Ride-sharing companies like Uber and Lyft typically take a rogue approach to launching in new cities by rolling out service first and asking permission later, or not at all.
But regulators are asking the companies tons of questions. This week, officials in Colorado decided they were satisfied with the answers and legislatively authorized the operation of so-called Transportation Network Companies (a term first coined in California). But Virginia has decided that Uber and Lyft have no right to operate there, with the state Department of Motor Vehicles issuing both companies cease-and-desist letters.
Colorado is requiring Uber, Lyft, and other ride-sharing companies who attempt to operate in the state to obtain permits from the Colorado Public Utilities Commission, insure their drivers with a $1 million liability policy and make sure any insurance gaps are covered, and get every car inspected by a certified mechanic. The legislation just signed into law by Colorado Gov. John Hickenlooper also mandates that drivers pass background checks, but unlike cab companies, Uber and Lyft can conduct their own checks. Cab drivers must pass FBI fingerprint background checks. That will likely become a point of contention between cab companies and ride-sharing companies.

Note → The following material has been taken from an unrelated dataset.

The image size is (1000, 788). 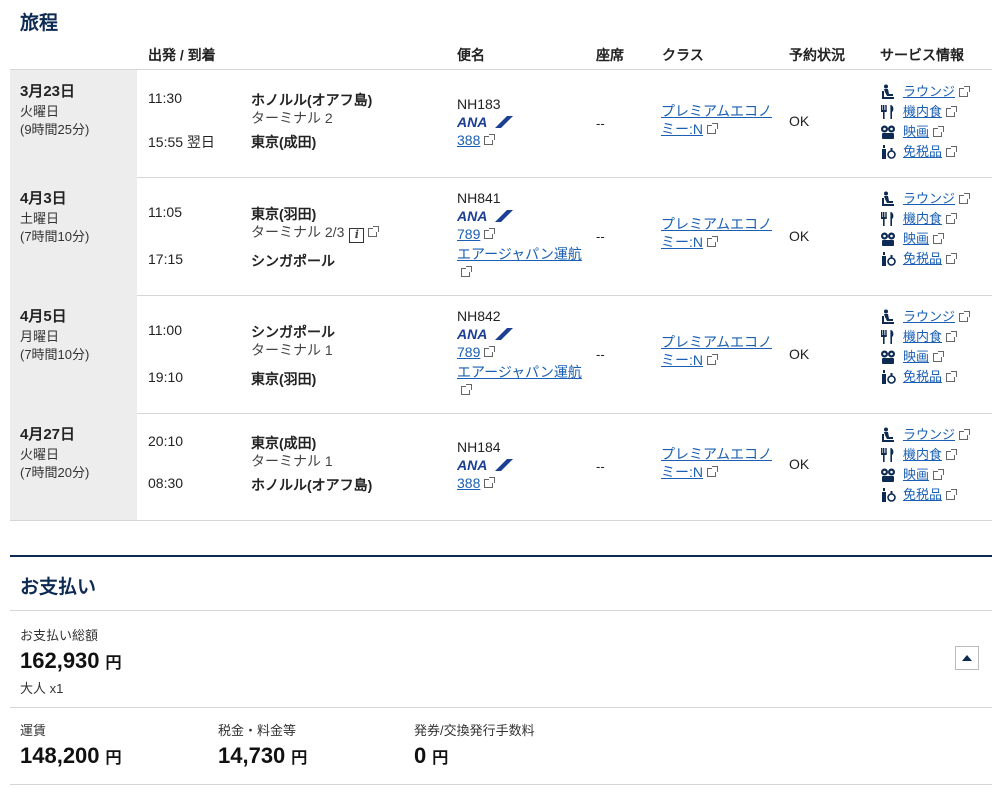 I want to click on header-flight: 便名, so click(x=471, y=55).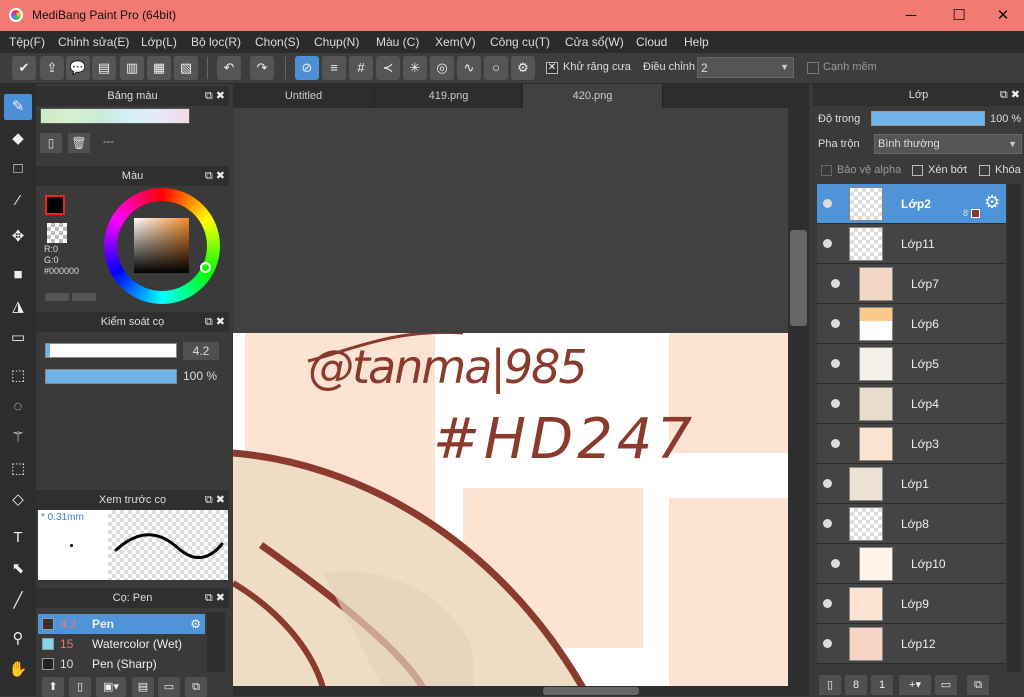  I want to click on bucket-tool-icon: ◮, so click(18, 307).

Uber, as expected, was thrilled about the legislation: "Today, Governor John Hickenlooper signed into law the first ridesharing legislation in the country," the company said in a Thursday blog post. "SB125 puts Colorado on the map as the first state to legislatively embrace ridesharing, recognizing its enormous impact as a mainstream transportation option for millions of people worldwide. Make no mistake, Colorado has sent a clear message that it embraces innovation, supports consumer choice and empowers small business owners."
Try, try again
While Uber and Lyft are celebrating their win in Colorado, Virginia's DMV is trying to boot both companies out of the Commonwealth.

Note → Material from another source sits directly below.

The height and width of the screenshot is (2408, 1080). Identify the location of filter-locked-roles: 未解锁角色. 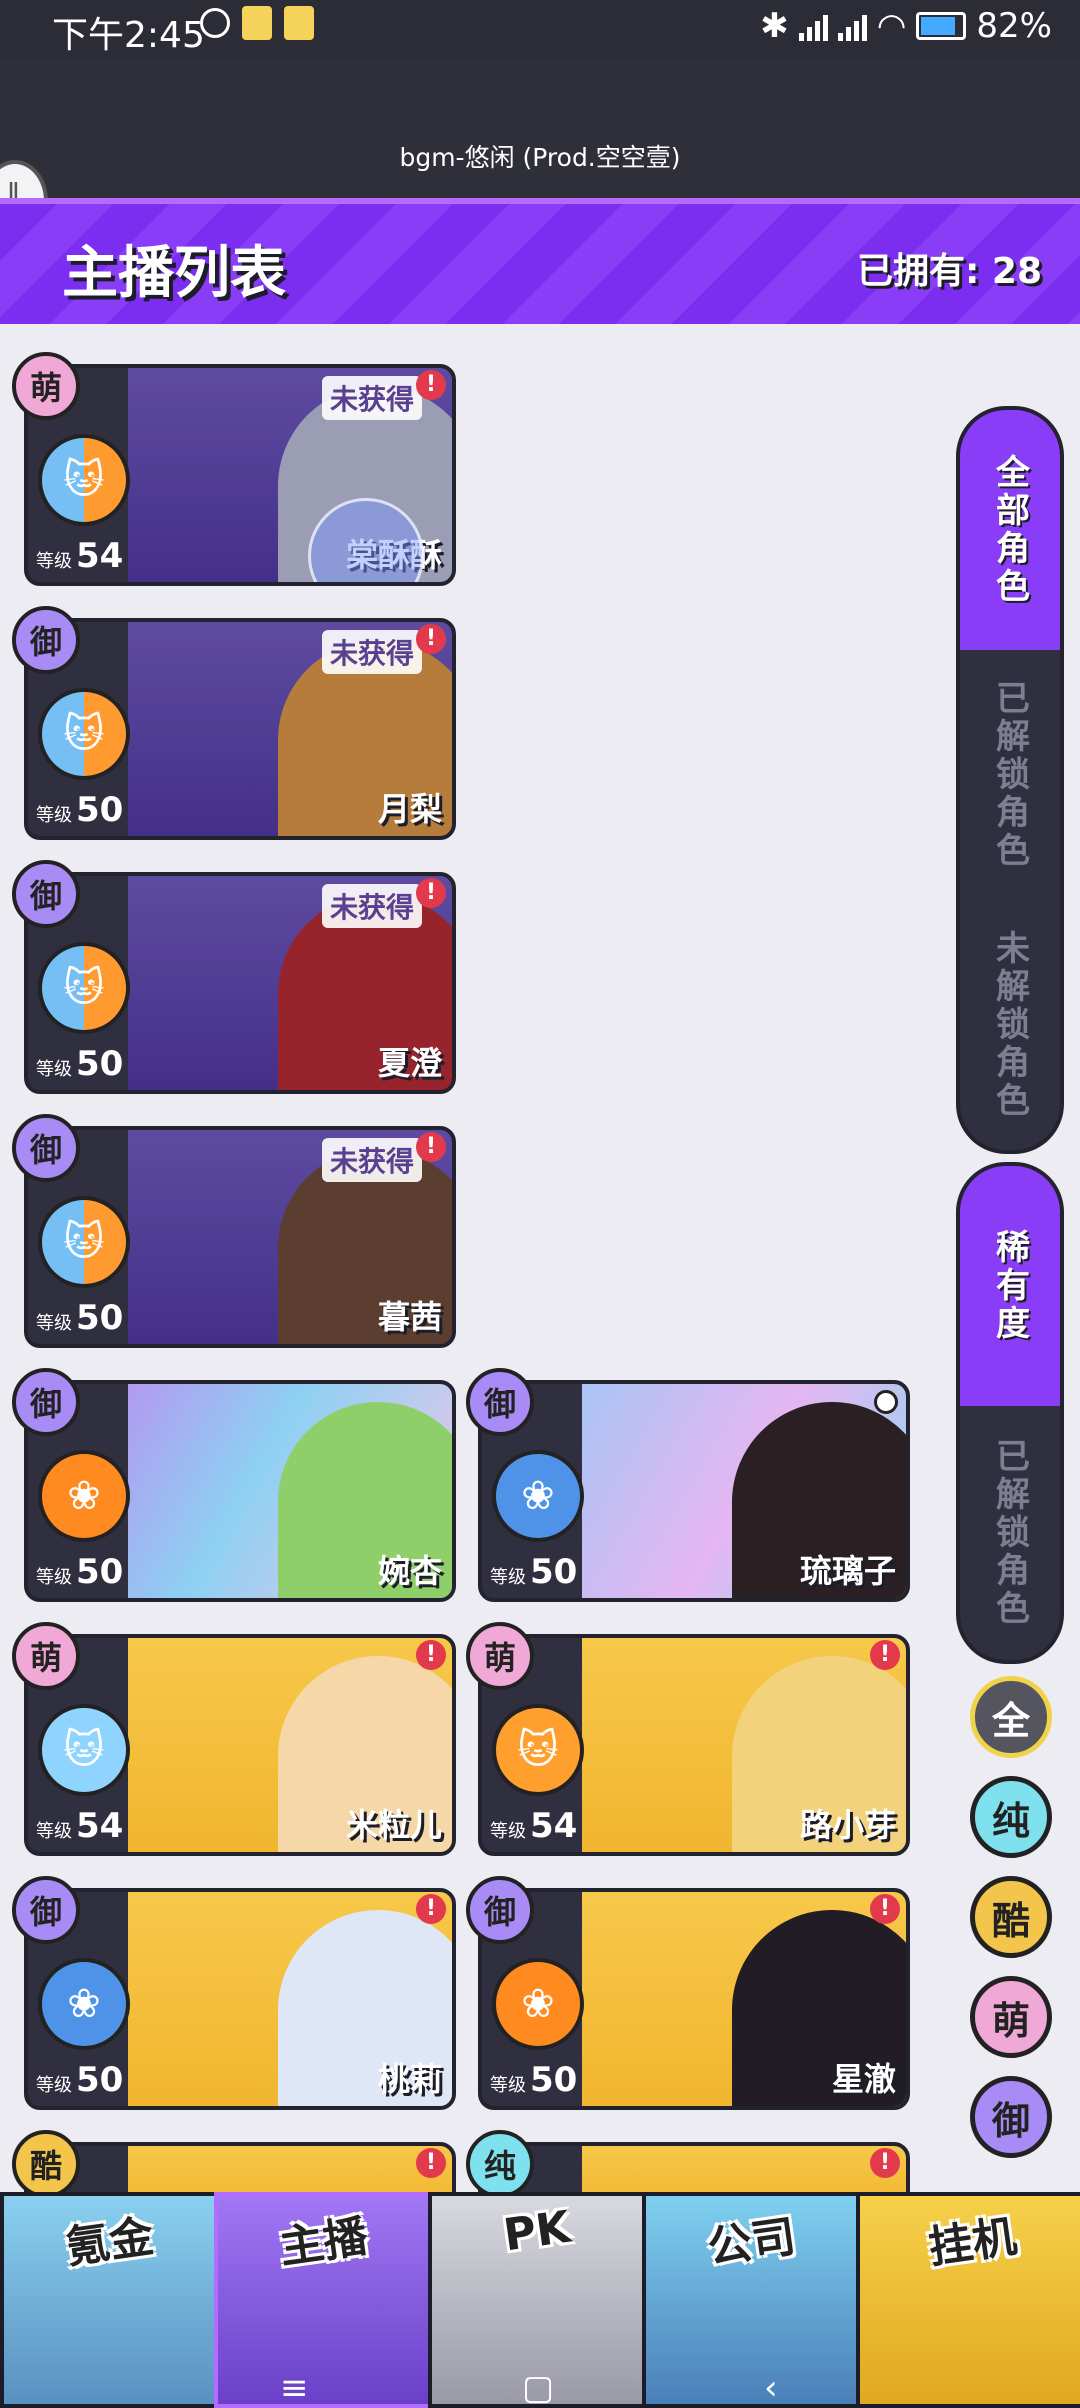
(1010, 1025).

DMV Commissioner Richard Holcomb issued cease-and-desist letters to Uber and Lyft on Thursday, but the companies have already said they have no plans to comply.
"We've reviewed state transportation codes and believe we are following the applicable rules," Lyft spokeswoman Chelsea Wilson told the Washington Post. "We'll continue normal operations as we work to make policy progress."

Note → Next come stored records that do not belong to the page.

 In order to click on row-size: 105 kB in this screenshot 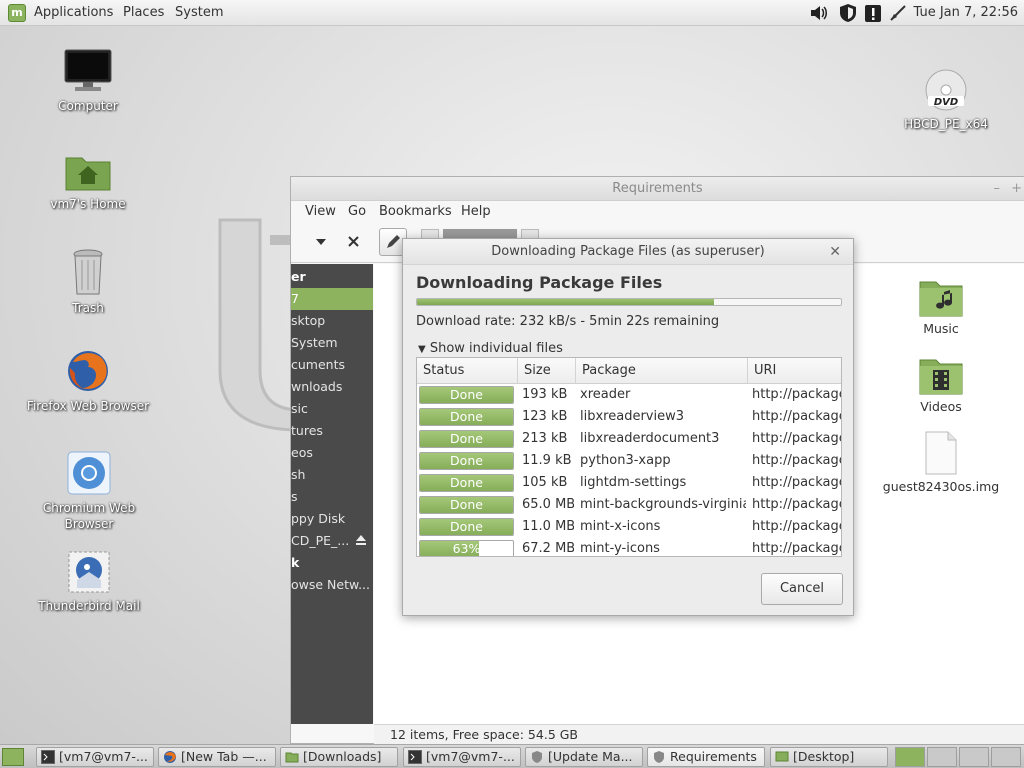, I will do `click(545, 482)`. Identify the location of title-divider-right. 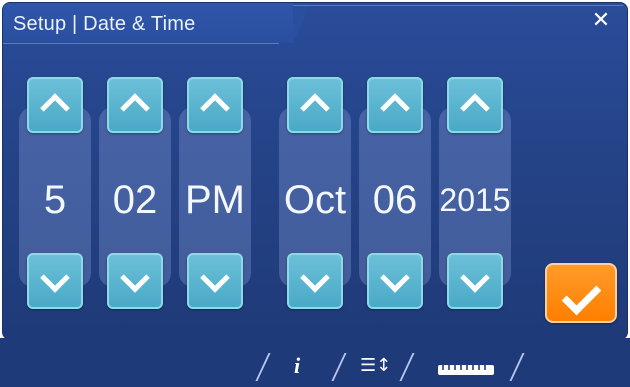
(458, 6).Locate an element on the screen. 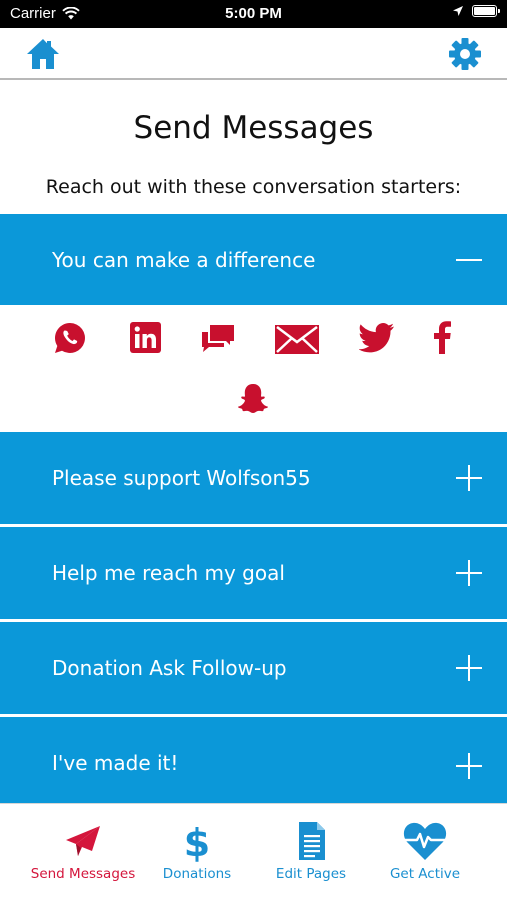  accordion-label: I've made it! is located at coordinates (116, 763).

Lyft is also plowing ahead in Austin, where Uber and another rival ride-sharing app, SideCar, have run into legal trouble. But Austin recently relaxed its strict opposition to ride-sharing and passed two city council resolutions that may lead to recommendations for ride-sharing regulations. Lyft isn't waiting for those recommendations, but it looks like Uber and SideCar are taking a more cautious approach.
Lyft community manager Emily Castor in a recent interview told me that Lyft waits until it sees high demand for its services in cities before rolling out, but sometimes conversations with regulators go by the wayside. And if at first the company doesn't succeed, it clearly tries and tries again.
Uber won't be left behind — the company is also slowly rolling back into Austin, but its rides are free. For now.